La enfermera la reconoció enseguida, ya había estado en casa una o dos veces, en fiestas que organizaban las muchachas. BEBE, como le apodó desde ese momento, la cuidaba por las mañanas, antes de irse la encaminaba del brazo a la cas de su amiga. Nunca entraba, la dejaba en la puerta, un beso a la mejilla y adiós, se iba como encendida de algún motor a encontrarse con el amante o las amigas. Salvo aquella ocasión, cuando la enfermera recayó gravemente y le pidió que fuera al departamento vecino para alimentar a la señora. Con una mueca de enfado dijo que lo haría. Al entrar en el departamento, el olor de la humedad, de las medicinas y del cuerpo agonizante, la hicieron sentir nauseas, algo de miedo y nervios.

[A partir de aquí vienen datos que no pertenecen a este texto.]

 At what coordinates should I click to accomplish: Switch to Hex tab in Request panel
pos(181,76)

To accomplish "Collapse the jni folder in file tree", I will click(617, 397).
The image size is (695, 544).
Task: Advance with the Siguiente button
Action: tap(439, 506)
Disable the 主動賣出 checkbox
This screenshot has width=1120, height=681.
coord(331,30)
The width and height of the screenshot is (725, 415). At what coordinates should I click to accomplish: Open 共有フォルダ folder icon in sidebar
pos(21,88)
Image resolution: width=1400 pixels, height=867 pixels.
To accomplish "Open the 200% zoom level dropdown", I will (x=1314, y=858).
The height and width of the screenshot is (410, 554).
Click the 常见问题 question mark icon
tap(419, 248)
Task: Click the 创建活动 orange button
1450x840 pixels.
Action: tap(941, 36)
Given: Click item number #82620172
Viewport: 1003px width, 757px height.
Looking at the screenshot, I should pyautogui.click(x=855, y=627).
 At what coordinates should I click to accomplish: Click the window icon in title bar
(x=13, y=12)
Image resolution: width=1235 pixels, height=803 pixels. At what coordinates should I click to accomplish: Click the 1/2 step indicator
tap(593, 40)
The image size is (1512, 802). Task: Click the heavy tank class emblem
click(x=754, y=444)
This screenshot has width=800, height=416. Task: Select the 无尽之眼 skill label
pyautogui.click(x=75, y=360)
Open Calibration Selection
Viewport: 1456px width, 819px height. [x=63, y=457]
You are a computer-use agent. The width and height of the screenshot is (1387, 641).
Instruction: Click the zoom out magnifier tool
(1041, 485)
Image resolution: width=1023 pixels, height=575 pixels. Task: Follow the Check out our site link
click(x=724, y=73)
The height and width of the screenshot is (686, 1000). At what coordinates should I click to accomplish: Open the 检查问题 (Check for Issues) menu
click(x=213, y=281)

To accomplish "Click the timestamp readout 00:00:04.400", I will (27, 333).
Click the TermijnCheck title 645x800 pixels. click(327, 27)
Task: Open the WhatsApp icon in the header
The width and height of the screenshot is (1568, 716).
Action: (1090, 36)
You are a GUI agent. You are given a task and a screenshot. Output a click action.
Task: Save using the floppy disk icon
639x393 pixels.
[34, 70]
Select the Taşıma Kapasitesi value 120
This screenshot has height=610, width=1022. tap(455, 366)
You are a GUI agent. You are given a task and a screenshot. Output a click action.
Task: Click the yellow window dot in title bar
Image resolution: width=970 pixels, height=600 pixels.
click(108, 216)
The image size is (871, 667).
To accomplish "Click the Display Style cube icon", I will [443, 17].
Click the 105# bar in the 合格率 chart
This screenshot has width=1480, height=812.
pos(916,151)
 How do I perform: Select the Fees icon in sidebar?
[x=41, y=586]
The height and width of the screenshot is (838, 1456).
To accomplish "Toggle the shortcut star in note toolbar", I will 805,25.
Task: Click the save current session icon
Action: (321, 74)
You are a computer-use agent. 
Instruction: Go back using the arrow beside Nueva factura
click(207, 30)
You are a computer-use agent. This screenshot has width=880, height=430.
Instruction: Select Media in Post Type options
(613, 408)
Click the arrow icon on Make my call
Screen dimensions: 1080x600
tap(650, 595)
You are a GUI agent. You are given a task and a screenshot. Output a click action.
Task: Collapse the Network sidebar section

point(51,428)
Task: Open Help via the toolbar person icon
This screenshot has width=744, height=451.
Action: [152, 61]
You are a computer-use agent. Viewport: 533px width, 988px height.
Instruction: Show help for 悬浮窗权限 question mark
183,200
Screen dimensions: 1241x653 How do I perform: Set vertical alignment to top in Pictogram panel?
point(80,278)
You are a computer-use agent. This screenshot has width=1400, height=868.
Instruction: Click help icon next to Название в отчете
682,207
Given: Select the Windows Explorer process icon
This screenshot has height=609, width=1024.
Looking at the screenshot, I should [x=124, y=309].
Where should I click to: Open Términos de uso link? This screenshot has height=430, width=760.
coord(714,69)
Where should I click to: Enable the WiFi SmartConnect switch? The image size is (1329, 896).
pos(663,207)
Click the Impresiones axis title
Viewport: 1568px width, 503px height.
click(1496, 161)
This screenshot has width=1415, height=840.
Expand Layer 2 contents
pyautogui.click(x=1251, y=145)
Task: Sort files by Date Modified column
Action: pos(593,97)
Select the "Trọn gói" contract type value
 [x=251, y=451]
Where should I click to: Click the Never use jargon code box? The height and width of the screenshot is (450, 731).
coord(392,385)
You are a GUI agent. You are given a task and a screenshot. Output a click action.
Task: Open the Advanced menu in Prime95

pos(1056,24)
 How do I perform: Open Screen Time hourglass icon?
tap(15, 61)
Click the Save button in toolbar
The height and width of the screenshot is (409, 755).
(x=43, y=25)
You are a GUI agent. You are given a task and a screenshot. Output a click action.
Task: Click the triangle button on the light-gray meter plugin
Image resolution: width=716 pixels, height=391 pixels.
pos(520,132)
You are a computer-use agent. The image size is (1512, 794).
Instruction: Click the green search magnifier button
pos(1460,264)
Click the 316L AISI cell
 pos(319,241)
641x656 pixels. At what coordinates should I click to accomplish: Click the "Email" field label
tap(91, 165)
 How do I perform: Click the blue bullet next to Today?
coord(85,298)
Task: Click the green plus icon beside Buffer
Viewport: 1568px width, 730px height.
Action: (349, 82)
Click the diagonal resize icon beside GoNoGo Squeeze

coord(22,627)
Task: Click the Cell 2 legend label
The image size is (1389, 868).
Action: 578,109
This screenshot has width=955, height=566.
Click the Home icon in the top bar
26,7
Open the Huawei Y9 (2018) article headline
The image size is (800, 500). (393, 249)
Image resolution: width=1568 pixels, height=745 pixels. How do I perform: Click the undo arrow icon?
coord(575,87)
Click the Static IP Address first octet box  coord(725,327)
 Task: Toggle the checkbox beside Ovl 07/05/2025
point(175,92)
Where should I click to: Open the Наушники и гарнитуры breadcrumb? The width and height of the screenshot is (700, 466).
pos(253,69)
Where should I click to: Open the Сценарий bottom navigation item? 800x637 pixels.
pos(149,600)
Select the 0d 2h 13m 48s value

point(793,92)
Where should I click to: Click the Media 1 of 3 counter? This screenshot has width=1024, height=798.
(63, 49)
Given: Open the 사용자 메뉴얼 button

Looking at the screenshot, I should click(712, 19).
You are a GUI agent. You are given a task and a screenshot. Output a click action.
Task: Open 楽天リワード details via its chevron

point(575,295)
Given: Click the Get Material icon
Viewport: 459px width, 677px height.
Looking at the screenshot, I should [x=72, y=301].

Colocó el plato con crema de chícharo y el agua fresca de melón en la coqueta frente a la cama. La anciana tenía muchos cosméticos, la mayoría en tonalidades oscuras, del sepia al ciam, del negro al café. Cuando le habló para que tomara la comida, respondió con un largo ronquido. BEBE se pasó hora y media probando los colores sobre su delicado cutis, al final se decidió por sombra purpura, labios negros, polvo blanco en las mejillas y un toque marrón para parecer muñeca abandonada.
Antes de irse entró al baño, en el lavamanos había una caja de pastillas. BEBE las identificó rápido, desde que trabajaba ahí, ansiaba encontrar unas cuantas de esas. Eran hipnóticos fuertes, sacó una cartera completa y la guardó dentro de su bolsa en forma de abeja.
Al día siguiente no fue a trabajar, la enfermera fue la única que notó su ausencia; ella misma tuvo que hacerse cargo de sus deseos. Marcó al teléfono de la muchacha pero una voz apretada le decía que no estaba disponible. Pasó la mañana y la tarde en casa de Madame, por fin estuvo despierta más de tres horas, sentadas en la cama frente al televisor, aprovechó una pausa comercial en la novela de las ocho para preguntarle ¿Qué hiciste con mis pastillas?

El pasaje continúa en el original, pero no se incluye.